(Beginning of Records for this exercise)
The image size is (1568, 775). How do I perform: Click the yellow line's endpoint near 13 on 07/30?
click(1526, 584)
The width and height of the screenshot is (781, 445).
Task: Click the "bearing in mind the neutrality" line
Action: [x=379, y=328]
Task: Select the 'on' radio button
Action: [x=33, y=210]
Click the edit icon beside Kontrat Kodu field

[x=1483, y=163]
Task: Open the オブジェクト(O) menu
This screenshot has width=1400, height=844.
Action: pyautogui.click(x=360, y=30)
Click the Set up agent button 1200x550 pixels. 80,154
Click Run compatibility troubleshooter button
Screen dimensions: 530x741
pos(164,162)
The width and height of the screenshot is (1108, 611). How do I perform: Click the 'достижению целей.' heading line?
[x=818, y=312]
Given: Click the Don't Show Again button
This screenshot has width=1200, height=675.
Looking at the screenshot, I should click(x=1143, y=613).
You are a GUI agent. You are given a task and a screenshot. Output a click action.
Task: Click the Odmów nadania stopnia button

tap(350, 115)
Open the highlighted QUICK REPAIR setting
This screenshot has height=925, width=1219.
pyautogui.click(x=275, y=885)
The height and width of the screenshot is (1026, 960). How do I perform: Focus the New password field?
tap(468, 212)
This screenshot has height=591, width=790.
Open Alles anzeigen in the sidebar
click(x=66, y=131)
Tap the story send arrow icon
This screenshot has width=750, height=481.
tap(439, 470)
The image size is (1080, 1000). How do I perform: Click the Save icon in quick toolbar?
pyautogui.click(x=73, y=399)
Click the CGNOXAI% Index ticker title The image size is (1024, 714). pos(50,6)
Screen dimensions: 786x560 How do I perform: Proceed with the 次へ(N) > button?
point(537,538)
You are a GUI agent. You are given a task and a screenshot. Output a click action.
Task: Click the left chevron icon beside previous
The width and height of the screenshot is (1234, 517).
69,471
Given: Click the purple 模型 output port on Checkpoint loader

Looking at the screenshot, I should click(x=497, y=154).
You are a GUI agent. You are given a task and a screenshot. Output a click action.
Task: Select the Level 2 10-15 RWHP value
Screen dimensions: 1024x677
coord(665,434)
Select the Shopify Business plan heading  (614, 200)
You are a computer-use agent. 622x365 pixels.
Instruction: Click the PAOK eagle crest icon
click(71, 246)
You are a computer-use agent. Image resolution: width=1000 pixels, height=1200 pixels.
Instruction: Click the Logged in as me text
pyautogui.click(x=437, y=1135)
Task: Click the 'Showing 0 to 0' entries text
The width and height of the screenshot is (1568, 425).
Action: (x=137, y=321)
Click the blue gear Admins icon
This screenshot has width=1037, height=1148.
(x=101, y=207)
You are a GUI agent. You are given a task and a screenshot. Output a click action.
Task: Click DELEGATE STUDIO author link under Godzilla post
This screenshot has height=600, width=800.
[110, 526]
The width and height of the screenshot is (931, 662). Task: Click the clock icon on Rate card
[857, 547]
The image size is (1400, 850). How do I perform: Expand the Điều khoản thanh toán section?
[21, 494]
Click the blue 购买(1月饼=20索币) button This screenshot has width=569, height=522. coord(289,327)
(End of Records for this exercise)
[Your task] Your task is to collect every line above that contains the word "pixels".

[Written solution]
Click the Set up agent button 1200x550 pixels. 80,154
You are a computer-use agent. 622x365 pixels.
You are a computer-use agent. Image resolution: width=1000 pixels, height=1200 pixels.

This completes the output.